Saturday, January 28, 2006

Help!

Dir: Richard Lester (A Hard Day's Night, How I Won The War)

1965

If A Hard Day's Night captured Beatlemania on the upswing, Help! represents the last gasps of the Beatles' naive and joyful innocence. The band is a little older and a little more serious - the next time we hear them, their drug use and bitterness towards fame had produced Rubber Soul, marking the end of the early Beatles. Watching Help! is a bittersweet experience. John, Paul, George, and Ringo get to be the Boys for one last time, but they didn't know what we do - that it really would be the last time.

The plot revolves around an incompetent Eastern (or as the movie calls them, Oriental) religious cult dedicated to getting back a sacrificial ring that has been mailed to Ringo by any means necessary. After several more modest attempts, they resolve to kill the drummer. When the Beatles figures out what's going on with the help of the beautiful Eleanor Bron, playing a dissident from the cult, they go to a scientist to have the ring removed. The scientist, played by Victor Spinetti, turns out to be slightly on the mad side and also starts trying to capture Ringo and get the ring. The resulting antics have the Beatles fleeing to all kinds of exotic locations.

The writing and the plot are both significantly weaker than in A Hard Day's Night. Where there are one-liners, they sometimes work and sometimes don't. Even when they do, there's a kind of formulaic "this worked before so let's try it again" feeling to them. The reckless and blustering non-sequiturs don't work as well as they did before. Not to say that the movie isn't funny or that the Beatles don't look like they're having a good time - there is still joking and laughter and a "buddy" feel to them. But carelessness is not what this movie does best, and so even when it works it seems a little out of place.

Where Help! shines - where it's even better than A Hard Day's Night - is in the series of what can only be called music videos. In A Hard Day's Night, the music cuts in and out, while in Help! Lester lets the Beatles play straight through most of their songs. His camera is less frantic and a touch more deferential, either taking wide shots when the Beatles play in an open field or panning in to capture the setting sun shining through a guitar on a sandy beach.
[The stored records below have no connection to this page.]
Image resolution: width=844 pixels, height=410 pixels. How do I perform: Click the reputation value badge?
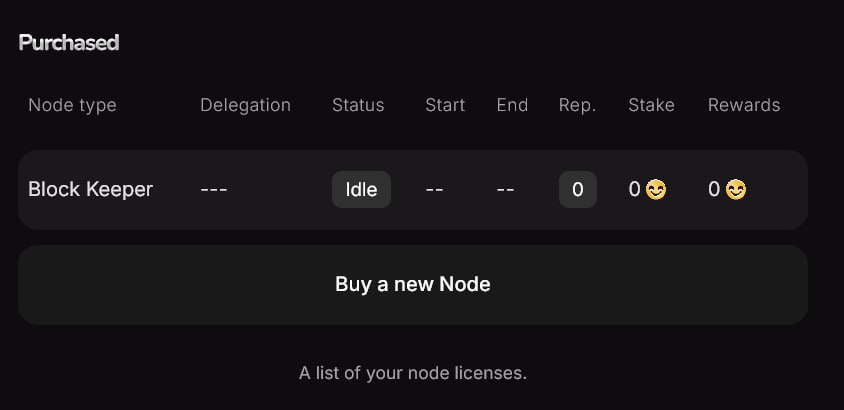point(577,189)
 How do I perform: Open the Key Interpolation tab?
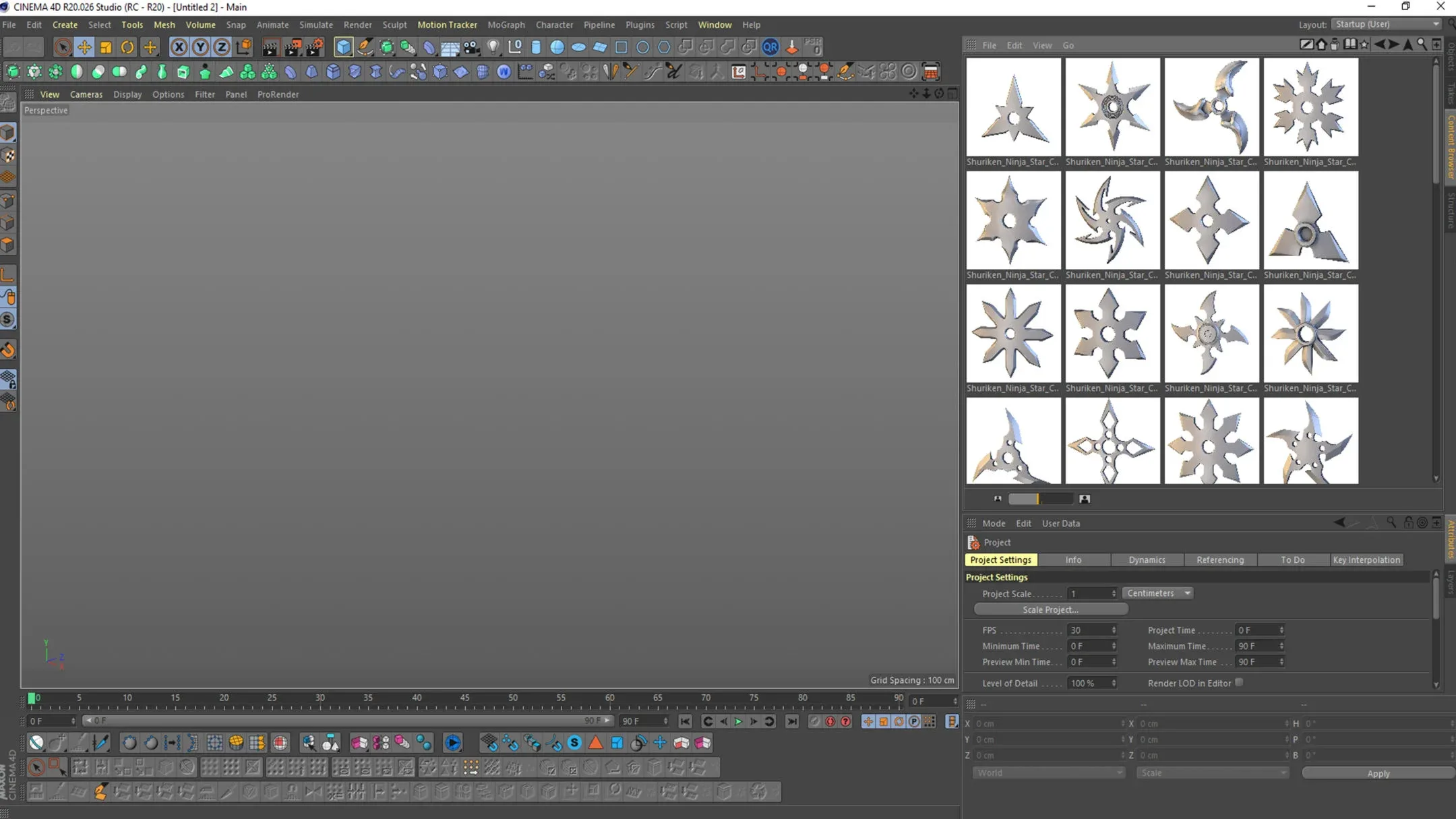click(1367, 559)
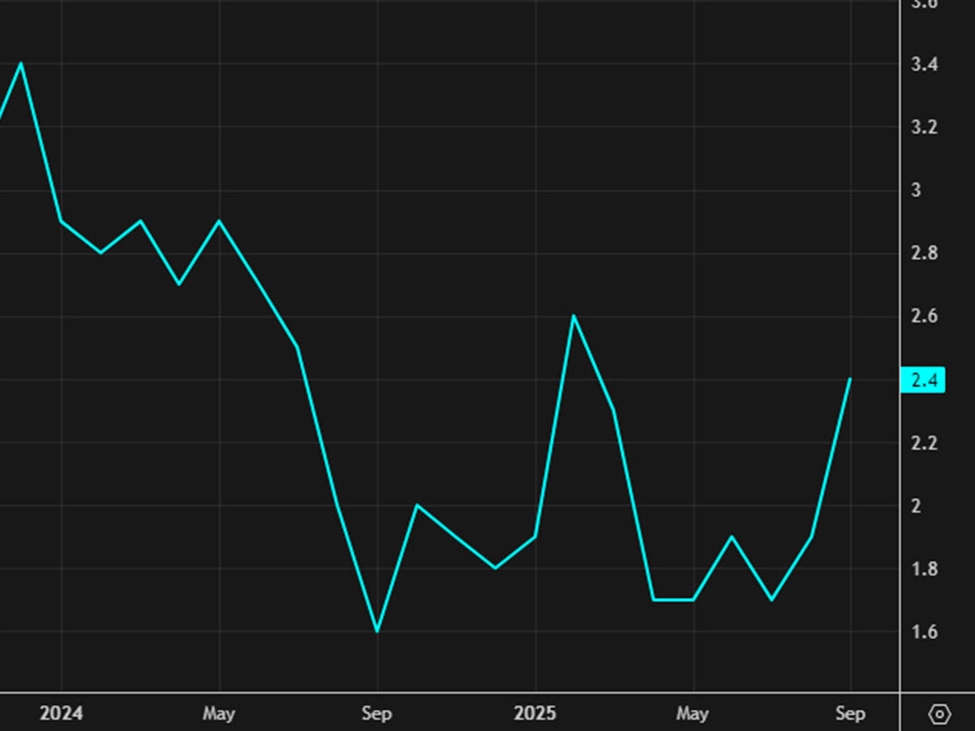This screenshot has height=731, width=975.
Task: Click the second May label on the axis
Action: coord(694,714)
The music is not really part of the movie like it is in A Hard Day's Night. It's more like a series of relaxing and tight music videos in between the plot. Where in A Hard Day's Night the music is played by the Beatles within the context of the movie itself, in Help! it's almost like the movie is at best an excuse to treat the viewer to the beautifully crafted music videos.

I'm probably being a little too hard on Help!. The jokes are easy to laugh with, the Boys are fun to watch, and the dames are easy on the eyes. If watching it was just like watching any old movie, it would be an entertaining distraction. Unlike Magical Mystery Tour or Yellow Submarine it never becomes painful to watch, while Lester's talent ensures that the music videos often rise to nothing short of breath-taking. But, unlike a Hard Day's Night, it's not a good enough film to make us shake the premonition that we're watching something that would very soon end - and that makes the entire thing a little sad.